Это была ужасно похудевшая женщина, тонкая, довольно высокая и стройная, лет тридцати, ещё с прекрасными темно-русыми волосами, но с красным чахоточным румянцем на щеках. Она и всегда-то была взвинчена, постоянно находясь в некоем клокотании, то и дело выливавшемся в крик, слезы или истерику, но после произошедшего несчастья совсем сделалась не в себе. Поминутно покашливая, она ещё больше растравляла больное своё горло, ибо не могла молчать и минуты: велела хлопотавшей тут же Соне переставлять с места на место тарелки, вступала в перепалки с проходившими через комнату соседями и покрикивала на детей своих, которые рядком сидели на диване и не сводили глаз со скромного угощения, должно быть, казавшегося им сказочным пиром.

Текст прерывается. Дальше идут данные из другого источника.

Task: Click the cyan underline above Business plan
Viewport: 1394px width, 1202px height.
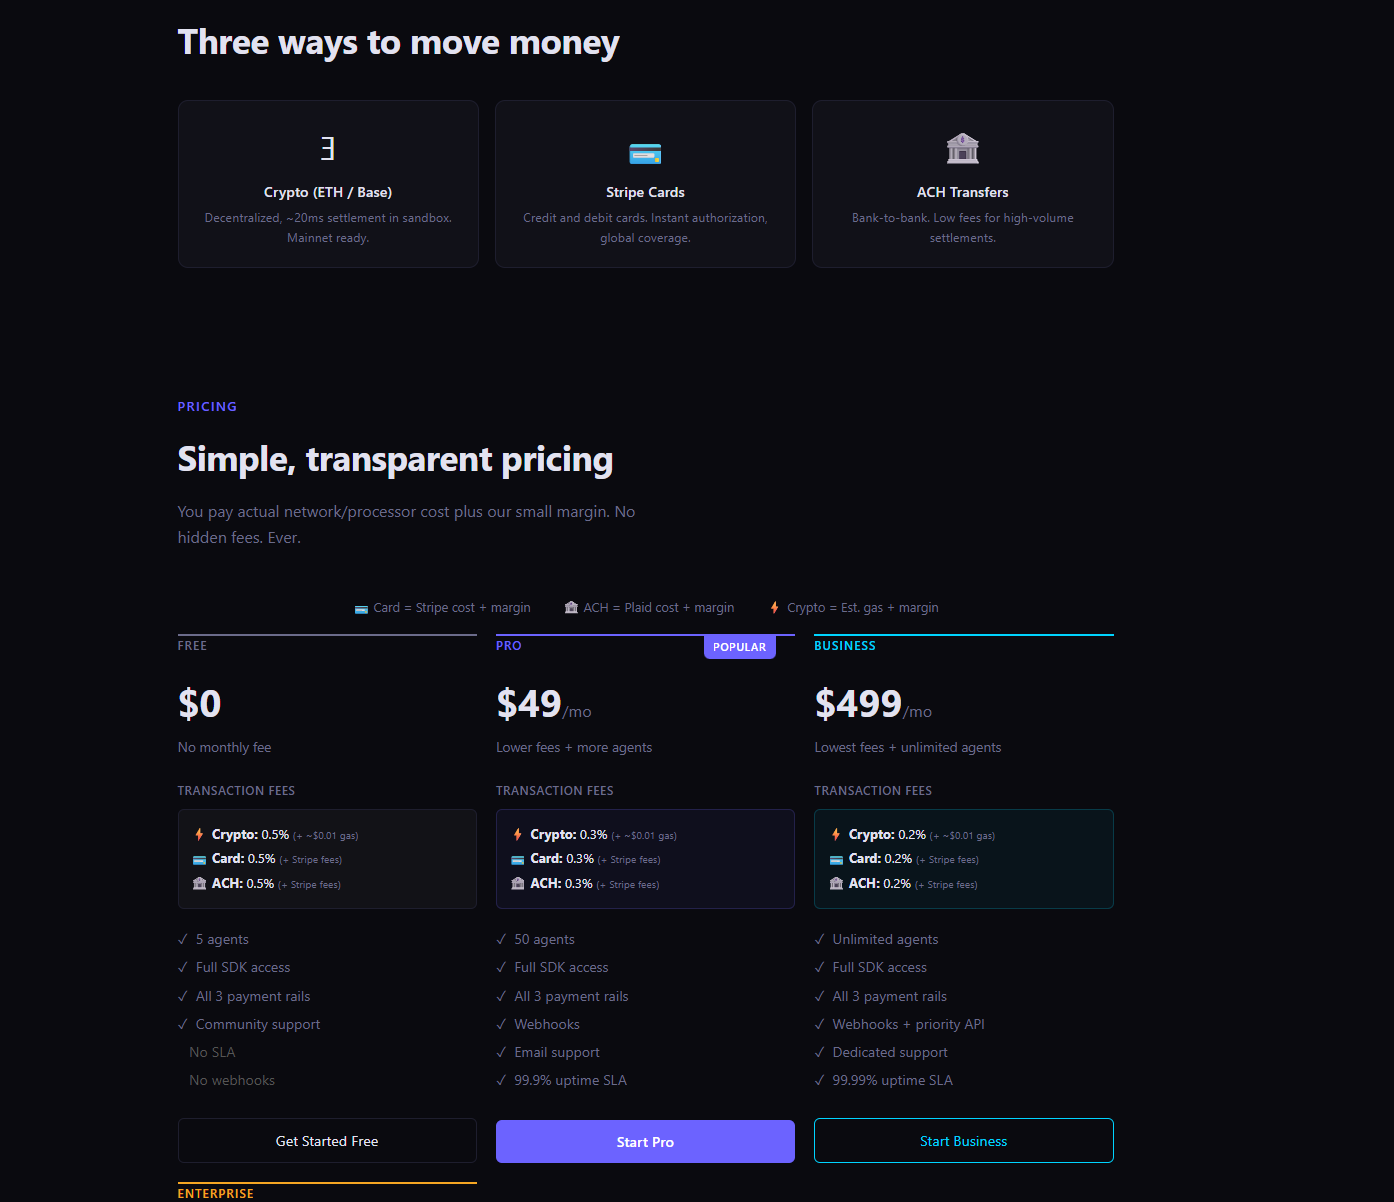Action: coord(963,634)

Падчерица поглядывала на Катерину Ивановну с жалостью и страхом, ибо, зная характер мачехи, уж предчувствовала, что нелепая затея с поминками, на которые ушли все полученные от Раскольникова деньги, добром не закончится.
— Дура, дура бестолковая! — раздражительно кричала вдова на Соню. — Приборы толком разложить не умеет! В благородных домах вилку кладут вот так, а ложку вот этак, и тут бы ещё батистовую салфеточку кувертиком свернуть, да где взять салфетки… Не так, не так, дай я! — тут же отпихивала она девушку костлявым локтем. — Ничего без меня не можешь! Вот умру я, недолго осталось, как ты с сиротками управишься? Братика побираться пустишь, а сестрёнки, как ты, на панель пойдут?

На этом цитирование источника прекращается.